5. The scar-removing external preparation according to claim 4, wherein the film-forming material is at least one selected from polyvinyl alcohol, sodium alginate and hydroxypropyl methylcellulose, the penetration enhancer is at least one selected from menthol, borneol, wintergreen oil and azone, the emulsifier is at least one selected from peregal, poloxamer, tween and cetyl alcohol, the humectant is at least one selected from allantoin, propylene glycol, glycerol, sodium polyglutamate, sodium hyaluronate and urea, the silicone oil has an average molecular weight of 500-6000, and the silicone oil is non-modified silicone oil.

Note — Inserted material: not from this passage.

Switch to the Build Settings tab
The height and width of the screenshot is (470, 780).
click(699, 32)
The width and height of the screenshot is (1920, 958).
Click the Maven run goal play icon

6. The scar-removing external preparation according to claim 4, wherein the weight ratio of silicone oil to film-forming materials, emulsifiers, moisturizers and penetration enhancers in the scar-removing external preparation is 0.5-10 parts of silicone oil, 10-40 parts of film-forming materials, 1-40 parts of emulsifiers, 5-40 parts of moisturizers and 0.1-2 parts of penetration enhancers.

7. The scar-removing external preparation according to claim 6, wherein the weight ratio of silicone oil to 4-ethoxyformyl-quinolone-2-one in the scar-removing external preparation is 0.5-10 parts of silicone oil and 0.1-1.8 parts of 4-ethoxyformyl-quinolone-2-one.

8. The scar-removing external preparation according to claim 7, wherein the weight ratio of silicone oil to 4-ethoxyformyl-quinolone-2-one in the scar-removing external preparation is 2-10 parts of silicone oil and 0.12-0.36 part of 4-ethoxyformyl-quinolone-2-one.